Here we show FriCAS version of benchmark presented at http://cosmosimple.blogspot.de/2013/12/some-benchmarks-of-mathematica-vs.html

(1) -> do_sum(x, n) ==
    sum := 0.0::DoubleFloat
    inc := 1.0::DoubleFloat
    for i in 1..n repeat
        inc := inc*sin(x)/(i::DoubleFloat)
        sum := sum + tan(inc)
    sum

)set messages time on
 

)set output tex off
 

)set output algebra on

-- first time we pay costs of domain lookups and compilation
do_sum(10.5::DoubleFloat, 10^7)

Compiling function do_sum with type (DoubleFloat, PositiveInteger)
       -> DoubleFloat 

   (2)  - 0.8942532397659797

Time: 0.75 (EV) + 0.08 (OT) = 0.83 sec

The original article gives the following execution times for 10^8 iterations: 2320s (estimated) for normal Mathematica code (180s with underflow checking turned off), 6.80s for Mathematica code compiled to VM, 1.04s for Mathematica code compiled to C, 0.66s for native C code, 702s for Maxima, 59.6s for Python.

The article did not not specify machine speed, but detail suggest it was a fast one.
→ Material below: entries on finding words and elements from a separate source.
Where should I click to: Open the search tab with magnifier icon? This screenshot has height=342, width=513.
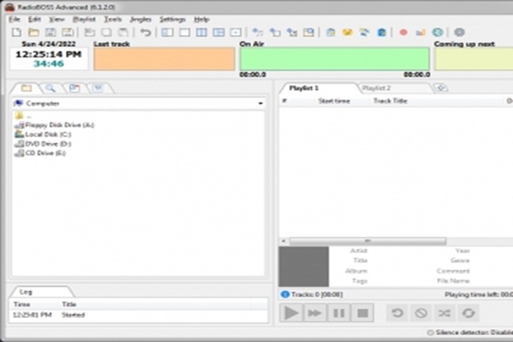coord(50,88)
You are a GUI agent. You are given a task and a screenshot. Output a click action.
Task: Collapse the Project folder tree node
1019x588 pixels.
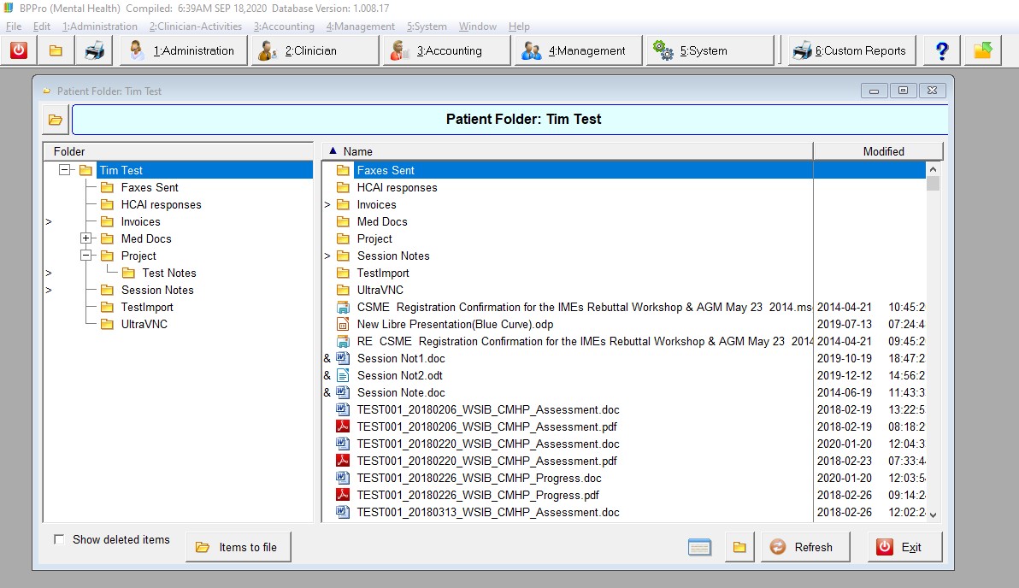click(85, 256)
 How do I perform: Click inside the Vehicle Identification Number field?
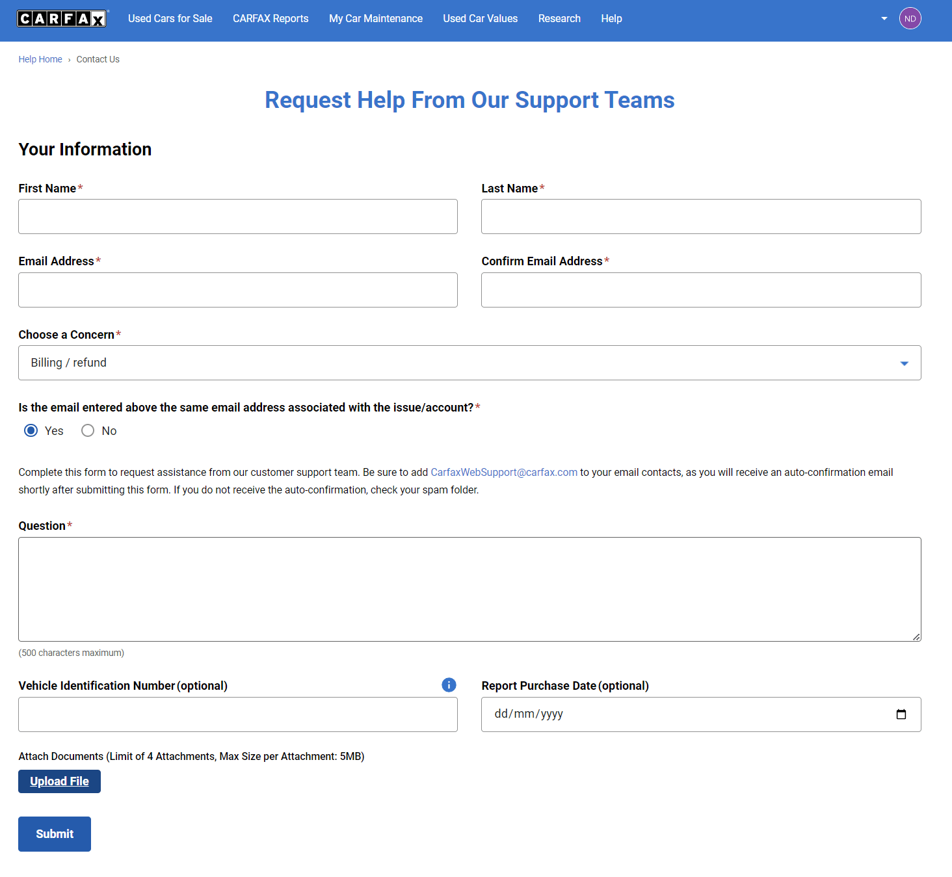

So we can can infer that FriCAS performs quite well on this benchmark, probably slower than compiled Mathematica code, but better than interpreted system. Note that FriCAS time includes compilation time.

Note1: There are several flaws in this benchmark. Fist, it operates on extremally small numbers, systems which catch underflow may be unfairly punished (as is the case with default Mathematica timing). Second, the computation is purely numeric, while we should compare symbolic capabilities. Third, most of actual computation should be spent in library calls sin and tan. Fourth, sin argument does not change within loop so can be moved outside. Examining output of C compiler shows that it is indeed moving sin out of the loop. And measurement indicate that sin call is twice as expensive as tan call. Any system which does not move sin out of the loop will spent about 3 time more in actual computations than C code. In particular FriCAS does not perform this optimization. Still, since C execution time is quite small most of time for other systems are likely to be overhead and benchmark shows that FriCAS overhead is quite low.

Note2: This is also shows that types lead to better execution speed: FriCAS knows types so can use faster specialized routines, instead of dispatching on types. Also, we specified argument to be DoubleFloat?. Otherwise FriCAS would perform calculations using Float, which has arbitrary precision but is implemented entirely is software, so is much slower than DoubleFloat?.